DIRECTIONS FOR THIS TASK: Start at the line below containing "Click the envelope icon for Créer un email" and stop at the line containing "The width and height of the screenshot is (1887, 1075).". Repeat every line of that stretch exactly, and nothing outside it.

(Stored data)
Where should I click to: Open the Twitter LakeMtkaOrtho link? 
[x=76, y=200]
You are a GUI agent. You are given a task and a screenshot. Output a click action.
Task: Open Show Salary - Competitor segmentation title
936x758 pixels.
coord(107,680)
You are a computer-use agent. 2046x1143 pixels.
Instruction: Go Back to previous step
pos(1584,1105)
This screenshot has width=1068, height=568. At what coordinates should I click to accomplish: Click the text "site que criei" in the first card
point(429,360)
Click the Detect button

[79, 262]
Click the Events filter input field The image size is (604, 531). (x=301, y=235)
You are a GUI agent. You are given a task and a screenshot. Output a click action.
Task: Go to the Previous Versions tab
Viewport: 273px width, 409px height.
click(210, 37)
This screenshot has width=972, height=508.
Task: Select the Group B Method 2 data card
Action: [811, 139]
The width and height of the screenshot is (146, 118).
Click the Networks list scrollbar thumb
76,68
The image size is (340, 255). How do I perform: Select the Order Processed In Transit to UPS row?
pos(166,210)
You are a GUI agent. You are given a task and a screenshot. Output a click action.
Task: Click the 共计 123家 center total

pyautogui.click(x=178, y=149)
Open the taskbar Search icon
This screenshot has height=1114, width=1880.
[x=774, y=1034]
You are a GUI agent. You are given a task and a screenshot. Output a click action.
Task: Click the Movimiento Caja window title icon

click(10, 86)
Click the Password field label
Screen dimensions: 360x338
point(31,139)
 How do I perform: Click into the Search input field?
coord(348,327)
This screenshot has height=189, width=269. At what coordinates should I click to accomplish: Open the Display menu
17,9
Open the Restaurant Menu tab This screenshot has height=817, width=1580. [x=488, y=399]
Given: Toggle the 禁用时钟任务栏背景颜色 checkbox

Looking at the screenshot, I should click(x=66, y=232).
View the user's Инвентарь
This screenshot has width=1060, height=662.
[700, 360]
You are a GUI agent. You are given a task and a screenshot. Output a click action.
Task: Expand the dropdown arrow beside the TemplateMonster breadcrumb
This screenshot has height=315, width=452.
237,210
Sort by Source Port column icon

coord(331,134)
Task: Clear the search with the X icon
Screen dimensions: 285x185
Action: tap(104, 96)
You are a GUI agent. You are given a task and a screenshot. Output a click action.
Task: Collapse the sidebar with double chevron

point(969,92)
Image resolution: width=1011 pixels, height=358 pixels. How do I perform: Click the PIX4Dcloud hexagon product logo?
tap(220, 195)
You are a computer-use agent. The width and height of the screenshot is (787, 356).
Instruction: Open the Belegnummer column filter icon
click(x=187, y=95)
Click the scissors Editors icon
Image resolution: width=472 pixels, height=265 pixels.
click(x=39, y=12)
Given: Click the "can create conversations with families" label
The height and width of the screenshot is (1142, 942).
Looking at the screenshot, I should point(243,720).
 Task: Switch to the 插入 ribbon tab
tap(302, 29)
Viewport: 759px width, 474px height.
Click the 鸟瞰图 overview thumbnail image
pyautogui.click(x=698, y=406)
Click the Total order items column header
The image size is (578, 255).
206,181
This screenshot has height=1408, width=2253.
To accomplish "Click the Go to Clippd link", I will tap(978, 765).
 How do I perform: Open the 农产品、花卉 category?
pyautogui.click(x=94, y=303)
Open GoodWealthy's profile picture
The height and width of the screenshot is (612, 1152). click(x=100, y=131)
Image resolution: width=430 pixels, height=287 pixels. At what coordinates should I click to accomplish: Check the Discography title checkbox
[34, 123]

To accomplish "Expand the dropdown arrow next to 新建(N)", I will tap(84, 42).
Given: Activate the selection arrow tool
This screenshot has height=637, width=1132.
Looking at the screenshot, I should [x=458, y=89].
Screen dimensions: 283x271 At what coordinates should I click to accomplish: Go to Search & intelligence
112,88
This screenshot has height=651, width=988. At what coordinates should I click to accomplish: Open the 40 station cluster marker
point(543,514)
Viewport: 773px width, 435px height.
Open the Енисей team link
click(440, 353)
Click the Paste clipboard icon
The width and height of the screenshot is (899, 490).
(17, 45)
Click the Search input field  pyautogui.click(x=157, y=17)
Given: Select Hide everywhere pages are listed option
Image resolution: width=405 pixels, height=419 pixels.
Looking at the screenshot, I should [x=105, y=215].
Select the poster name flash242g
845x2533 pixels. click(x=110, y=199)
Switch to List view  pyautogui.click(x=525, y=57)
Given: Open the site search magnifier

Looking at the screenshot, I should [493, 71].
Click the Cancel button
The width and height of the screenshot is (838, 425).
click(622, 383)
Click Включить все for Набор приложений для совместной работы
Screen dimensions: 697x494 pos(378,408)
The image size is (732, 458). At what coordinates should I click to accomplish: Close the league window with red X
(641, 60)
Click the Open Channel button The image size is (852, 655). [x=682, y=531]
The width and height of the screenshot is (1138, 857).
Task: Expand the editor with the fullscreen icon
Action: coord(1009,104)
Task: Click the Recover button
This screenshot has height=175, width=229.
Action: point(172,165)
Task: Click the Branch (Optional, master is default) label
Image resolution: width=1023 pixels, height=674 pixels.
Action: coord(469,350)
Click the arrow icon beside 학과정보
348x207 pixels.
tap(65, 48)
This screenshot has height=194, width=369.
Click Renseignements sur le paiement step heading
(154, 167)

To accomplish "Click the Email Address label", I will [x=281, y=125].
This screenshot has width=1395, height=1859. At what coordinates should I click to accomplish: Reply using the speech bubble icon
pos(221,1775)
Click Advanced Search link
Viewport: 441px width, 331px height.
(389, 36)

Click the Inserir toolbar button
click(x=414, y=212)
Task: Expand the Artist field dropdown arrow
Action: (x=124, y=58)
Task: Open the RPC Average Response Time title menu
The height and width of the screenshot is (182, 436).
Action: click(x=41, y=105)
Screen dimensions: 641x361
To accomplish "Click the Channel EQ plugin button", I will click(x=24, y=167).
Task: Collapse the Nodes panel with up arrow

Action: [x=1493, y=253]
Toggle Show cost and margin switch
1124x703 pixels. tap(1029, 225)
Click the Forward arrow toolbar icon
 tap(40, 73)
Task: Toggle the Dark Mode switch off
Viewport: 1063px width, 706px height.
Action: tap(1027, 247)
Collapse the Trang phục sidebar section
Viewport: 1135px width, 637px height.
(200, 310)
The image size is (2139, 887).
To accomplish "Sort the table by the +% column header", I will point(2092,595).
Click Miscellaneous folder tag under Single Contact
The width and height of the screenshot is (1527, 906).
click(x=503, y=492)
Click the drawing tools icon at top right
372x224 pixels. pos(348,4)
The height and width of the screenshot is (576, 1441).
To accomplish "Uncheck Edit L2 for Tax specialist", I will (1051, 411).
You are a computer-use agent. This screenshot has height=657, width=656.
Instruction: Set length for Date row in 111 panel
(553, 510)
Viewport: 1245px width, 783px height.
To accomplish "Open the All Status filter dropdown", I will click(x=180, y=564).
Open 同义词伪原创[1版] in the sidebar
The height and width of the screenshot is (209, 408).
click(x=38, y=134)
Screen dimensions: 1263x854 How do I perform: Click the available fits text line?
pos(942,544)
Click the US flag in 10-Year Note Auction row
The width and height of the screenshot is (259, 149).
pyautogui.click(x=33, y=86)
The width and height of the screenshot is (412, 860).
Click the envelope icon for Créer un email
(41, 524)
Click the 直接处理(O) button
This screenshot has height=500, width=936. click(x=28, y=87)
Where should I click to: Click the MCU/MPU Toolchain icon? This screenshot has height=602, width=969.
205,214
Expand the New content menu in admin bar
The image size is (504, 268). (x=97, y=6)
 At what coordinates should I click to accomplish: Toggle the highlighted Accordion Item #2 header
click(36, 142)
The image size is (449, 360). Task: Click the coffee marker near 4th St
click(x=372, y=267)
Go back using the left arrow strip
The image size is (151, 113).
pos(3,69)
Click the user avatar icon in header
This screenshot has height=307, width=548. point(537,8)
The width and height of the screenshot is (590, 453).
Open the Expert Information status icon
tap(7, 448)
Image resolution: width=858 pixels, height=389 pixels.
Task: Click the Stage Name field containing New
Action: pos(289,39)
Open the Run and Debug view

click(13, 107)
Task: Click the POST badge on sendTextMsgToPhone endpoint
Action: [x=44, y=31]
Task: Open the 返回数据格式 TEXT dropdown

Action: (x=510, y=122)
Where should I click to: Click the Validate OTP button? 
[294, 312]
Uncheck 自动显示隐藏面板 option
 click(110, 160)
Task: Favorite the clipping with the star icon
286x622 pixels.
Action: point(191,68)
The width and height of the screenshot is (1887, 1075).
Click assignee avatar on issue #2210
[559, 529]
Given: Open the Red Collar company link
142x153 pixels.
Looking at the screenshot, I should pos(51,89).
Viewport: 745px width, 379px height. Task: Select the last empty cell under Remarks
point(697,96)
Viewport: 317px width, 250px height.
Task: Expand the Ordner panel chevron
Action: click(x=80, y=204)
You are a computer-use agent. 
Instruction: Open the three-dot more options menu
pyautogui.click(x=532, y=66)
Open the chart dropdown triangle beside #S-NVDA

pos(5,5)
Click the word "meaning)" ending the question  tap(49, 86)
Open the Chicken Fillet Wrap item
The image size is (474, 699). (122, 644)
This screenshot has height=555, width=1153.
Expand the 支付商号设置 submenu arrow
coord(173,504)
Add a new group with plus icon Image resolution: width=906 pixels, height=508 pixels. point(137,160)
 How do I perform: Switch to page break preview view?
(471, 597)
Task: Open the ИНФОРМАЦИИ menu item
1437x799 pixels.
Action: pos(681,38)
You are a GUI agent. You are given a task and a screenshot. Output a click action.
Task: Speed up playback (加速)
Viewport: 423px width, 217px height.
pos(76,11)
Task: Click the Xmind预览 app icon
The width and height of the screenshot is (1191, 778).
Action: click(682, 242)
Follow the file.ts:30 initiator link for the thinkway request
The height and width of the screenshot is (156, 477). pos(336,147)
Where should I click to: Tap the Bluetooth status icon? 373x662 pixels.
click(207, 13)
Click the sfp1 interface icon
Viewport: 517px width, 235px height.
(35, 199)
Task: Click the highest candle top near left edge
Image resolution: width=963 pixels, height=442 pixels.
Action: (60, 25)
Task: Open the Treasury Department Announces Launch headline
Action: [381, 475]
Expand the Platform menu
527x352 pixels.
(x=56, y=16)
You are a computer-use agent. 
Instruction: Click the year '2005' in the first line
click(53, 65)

OUTPUT:
Click the envelope icon for Créer un email
(41, 524)
Click the 直接处理(O) button
This screenshot has height=500, width=936. click(x=28, y=87)
Where should I click to: Click the MCU/MPU Toolchain icon? This screenshot has height=602, width=969.
205,214
Expand the New content menu in admin bar
The image size is (504, 268). (x=97, y=6)
 At what coordinates should I click to accomplish: Toggle the highlighted Accordion Item #2 header
click(36, 142)
The image size is (449, 360). Task: Click the coffee marker near 4th St
click(x=372, y=267)
Go back using the left arrow strip
The image size is (151, 113).
pos(3,69)
Click the user avatar icon in header
This screenshot has height=307, width=548. point(537,8)
The width and height of the screenshot is (590, 453).
Open the Expert Information status icon
tap(7, 448)
Image resolution: width=858 pixels, height=389 pixels.
Task: Click the Stage Name field containing New
Action: pos(289,39)
Open the Run and Debug view

click(13, 107)
Task: Click the POST badge on sendTextMsgToPhone endpoint
Action: [x=44, y=31]
Task: Open the 返回数据格式 TEXT dropdown

Action: (x=510, y=122)
Where should I click to: Click the Validate OTP button? 
[294, 312]
Uncheck 自动显示隐藏面板 option
 click(110, 160)
Task: Favorite the clipping with the star icon
286x622 pixels.
Action: point(191,68)
The width and height of the screenshot is (1887, 1075).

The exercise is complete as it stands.